Datadog has announced the general availability of GPU Monitoring, a product designed to help organizations manage the escalating costs and performance demands of AI infrastructure. The company reports that GPU instances now account for approximately 14% of total compute costs, a figure that frequently creates budgeting challenges due to a lack of granular visibility. The new solution provides a unified view across the AI stack, linking hardware health and power consumption directly to specific workloads and teams.

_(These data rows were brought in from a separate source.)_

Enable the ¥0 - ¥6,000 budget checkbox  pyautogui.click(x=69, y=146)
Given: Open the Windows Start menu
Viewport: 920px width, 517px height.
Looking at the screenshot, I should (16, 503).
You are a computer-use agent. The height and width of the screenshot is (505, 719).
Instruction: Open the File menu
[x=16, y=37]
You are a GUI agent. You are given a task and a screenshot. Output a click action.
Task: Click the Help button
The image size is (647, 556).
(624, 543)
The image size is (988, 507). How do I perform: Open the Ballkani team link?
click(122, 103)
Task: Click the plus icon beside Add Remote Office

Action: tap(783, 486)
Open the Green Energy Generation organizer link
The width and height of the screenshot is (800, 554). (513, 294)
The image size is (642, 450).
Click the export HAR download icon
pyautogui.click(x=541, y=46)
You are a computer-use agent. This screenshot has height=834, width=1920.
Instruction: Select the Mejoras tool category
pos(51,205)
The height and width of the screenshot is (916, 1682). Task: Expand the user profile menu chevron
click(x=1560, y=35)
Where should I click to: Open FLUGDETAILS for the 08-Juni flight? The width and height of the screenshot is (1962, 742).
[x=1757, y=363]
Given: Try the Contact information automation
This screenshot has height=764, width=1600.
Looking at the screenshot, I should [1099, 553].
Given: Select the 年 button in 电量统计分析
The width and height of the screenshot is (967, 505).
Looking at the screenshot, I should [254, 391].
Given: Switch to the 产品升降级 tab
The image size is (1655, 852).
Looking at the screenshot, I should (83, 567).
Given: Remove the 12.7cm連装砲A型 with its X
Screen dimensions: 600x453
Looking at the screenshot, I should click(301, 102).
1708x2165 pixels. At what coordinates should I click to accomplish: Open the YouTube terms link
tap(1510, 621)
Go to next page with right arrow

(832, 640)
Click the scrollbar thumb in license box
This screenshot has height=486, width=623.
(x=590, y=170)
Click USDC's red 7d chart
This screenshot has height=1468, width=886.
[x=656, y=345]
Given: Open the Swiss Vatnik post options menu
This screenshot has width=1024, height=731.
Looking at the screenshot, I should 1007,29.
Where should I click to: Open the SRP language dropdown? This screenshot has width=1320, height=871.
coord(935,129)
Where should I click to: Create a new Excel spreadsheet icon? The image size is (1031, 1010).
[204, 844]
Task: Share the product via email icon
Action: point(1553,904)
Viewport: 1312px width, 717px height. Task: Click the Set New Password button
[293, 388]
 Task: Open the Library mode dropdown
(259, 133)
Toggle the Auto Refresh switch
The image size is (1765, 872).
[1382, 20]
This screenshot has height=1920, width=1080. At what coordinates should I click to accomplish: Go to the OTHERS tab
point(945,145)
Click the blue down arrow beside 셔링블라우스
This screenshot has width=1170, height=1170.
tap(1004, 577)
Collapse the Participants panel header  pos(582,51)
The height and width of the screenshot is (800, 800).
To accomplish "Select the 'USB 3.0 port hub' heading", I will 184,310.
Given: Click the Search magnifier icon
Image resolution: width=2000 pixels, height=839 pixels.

The platform addresses a gap in existing tools, which often provide device metrics without context regarding idle resources or workload failures. By correlating stalled training and inference tasks with underlying GPUs and pods, engineering teams can identify performance bottlenecks in minutes. “While these companies can see their costs climbing, they can’t chargeback GPU spend across business units,” stated Yanbing Li, Chief Product Officer at Datadog. The tool includes forecasting capabilities to help platform teams decide whether to procure new hardware or reallocate existing capacity.
Integration with Datadog’s LLM Observability allows users to trace model latency spikes back to hardware thermals or memory core utilization without switching platforms. Early adopters, such as Hyperbolic, report that the system enables per-device visibility into multi-tenant infrastructure “right out of the box.” The goal of the launch is to turn experimental AI development into production-ready systems by providing the auditability and accountability required to maximize ROI on expensive hardware investments.